Впрочем, уличные эпизоды в «современной новелле» показывают не только массовые расправы. Эйзенштейн хвалит их за нечто значительно менее яркое - за силу впечатляемости образов случайных прохожих и происшествий, в сущности, неотделимых от улицы. В 1944 году в его памяти сохранился от этих эпизодов только облик одного уличного прохожего. Описав его, Эйзенштейн продолжает: «Своим проходом он прерывает самый патетический момент в разговоре страдающих юноши и девушки. О них я почти ничего не помню, но прохожий, на мгновение мелькнувший в кадре, стоит передо мною как живой, а видел я картину лет двадцать назад!»
«Иногда, - добавляет он, - эти незабываемые люди действительно входили в фильмы Гриффита почти что с улицы: то это бывал маленький актеришка, выраставший в руках Гриффита в звезду, то человек, так никогда вновь и не снявшийся» [ 4 ] .
Непрерывность
Кино, подобно фотографии, склонно охватывать практически все материальные явления в пределах камеры. Иначе говоря, оно словно одержимо несбыточным желанием установить непрерывность взаимосвязей физического бытия.
Двадцать четыре часа подряд. Желание это нашло свое крайнее проявление в замысле Фернана Леже, мечтавшего создать фильм-гигант, который запечатлел бы во всех подробностях жизнь мужчины и женщины на протяжении двадцати четырех часов подряд: показал бы, как они работают, молчат, интимничают. Ничто не должно было быть опущено, а сами они не должны были знать о присутствии кинокамеры. «Я думаю,- говорил Леже,- что это была бы настолько ужасная картина, что люди бежали бы в страхе, взывая о помощи, словно они попали в крушение мира» [ 5 ] . Он прав. Такой фильм не только показал бы картину нашей повседневной жизни, но, показывая, он смазал бы ее привычные контуры и выставил бы на обозрение то, что, по нашим традиционным понятиям, скрывается от взоров, то есть ее широко разветвленные корни в грубом бытии. Пожалуй, мы действительно шарахались бы от этих невыносимых сцен, утверждающих связь нашей жизни с природой и требующих признания нас частью того мира, в котором мы живем.

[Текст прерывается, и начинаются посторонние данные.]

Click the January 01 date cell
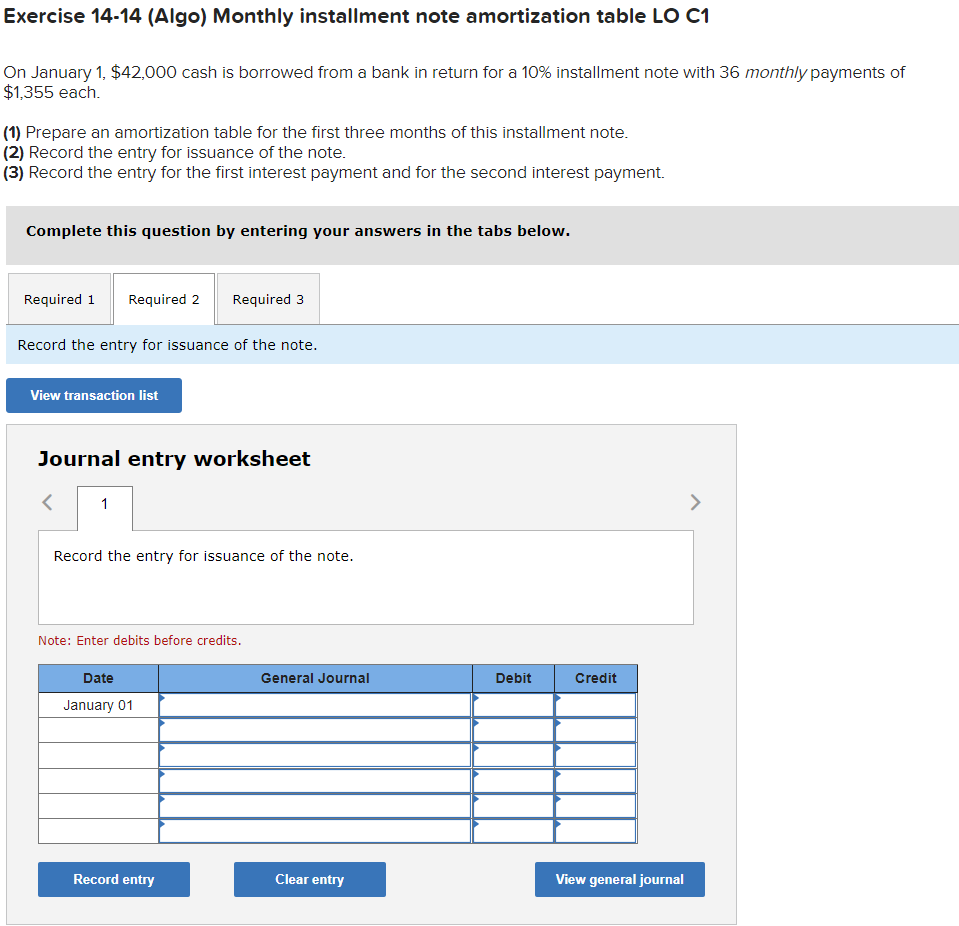This screenshot has height=926, width=959. point(97,704)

Пути прохождения. Кинорежиссер может выбрать разные пути прохождения по непрерывной цепи физического бытия. Бесконечность материального мира не позволяет отобразить его полностью даже в каком-то одном направлении. Поэтому режиссер вынужден или отмечать неизбежные провалы в изображении реальности, или сглаживать стыки ее разных отрезков с помощью некоторых технических приемов вроде затемнений, наплывов и т. д. Пять из возможных путей поддаются определению.

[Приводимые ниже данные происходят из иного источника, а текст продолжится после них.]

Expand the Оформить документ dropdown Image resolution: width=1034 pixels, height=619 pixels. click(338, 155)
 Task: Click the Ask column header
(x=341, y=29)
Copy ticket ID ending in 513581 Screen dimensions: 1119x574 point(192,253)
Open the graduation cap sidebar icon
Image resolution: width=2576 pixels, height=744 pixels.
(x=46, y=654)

Во- первых, фильмы могут охватывать широкие просторы физической реальности. Вспомните географические ленты или игровые картины, связанные с путешествиями: они несомненно кинематографичны, если в них передано ощущение путешествия и проявлен подлинный интерес к отдаленным местам, показанным в кадрах. Б некотором смысле сюда же относятся погони; Лаффе, превознося «чистую поэзию перемены мест», непременно присутствующую в хороших фильмах о путешествиях, говорит о погонях, что они «приоткрывают мир со всех сторон и заставляют нас оценить его бесконечное единство» [ 6 ] .
Единство мира можно раскрыть в фильме, либо показывая явления, происходящие в разных местах во временной последовательности, как показывают погони, либо создавая впечатление, будто эти явления можно наблюдать одновременно. Вторая альтернатива, подчеркивающая единовременность явлений, относится к категории «видоизмененной реальности», поскольку этот эффект достигается нарушением обычного хода времени: с помощью чисто кинематографического монтажного приема зритель становится одновременным свидетелем широко разобщенных событий, он чувствует себя как бы вездесущим. Конечно, монтажное сочетание таких событий оправдано только тогда, когда режиссеру удается создать впечатление пространственной непрерывности. Руттман в своем фильме «Берлин», показывая повседневную жизнь Берлина в документальной манере, пытается добиться этого впечатления отбором явлений, единовременность которых выявляют аналогии и контрасты между ними. В манере Вертова Руттман ставит вслед за кадром человеческих ног, идущих по улице, кадр ног коровы и противопоставляет изысканные блюда в первоклассном ресторане жалкой похлебке бедняков [ 7 ] .
Впрочем, эти монтажные сопоставления чисто декоративны и довольно банальны. Гораздо осмысленнее плотная ткань монтажных переплетений пространственно разобщенных фрагментов в необычайно зрелом по режиссерскому мастерству фильме Абрама Роома «Третья Мещанская». В основу драматургии этого советского фильма 1926 года положены тяжелые жилищные условия Москвы того времени. Настойчиво подчеркивая повсеместность происходящего, он позволяет зрителю увидеть сразу и перенаселенные квартиры и широкие улицы города в поразительной, почти невероятной сплоченности [ 8 ] . Другой интересный пример приводит Лаффе [ 9 ] . В фильме «Ночь в опере» братья Маркс устанавливают единство изображаемого мира его исступленным разрушением; когда они хватают и валят в одну кучу все заполнявшие этот упорядоченный мир предметы, нам кажется, будто рушится весь белый свет *.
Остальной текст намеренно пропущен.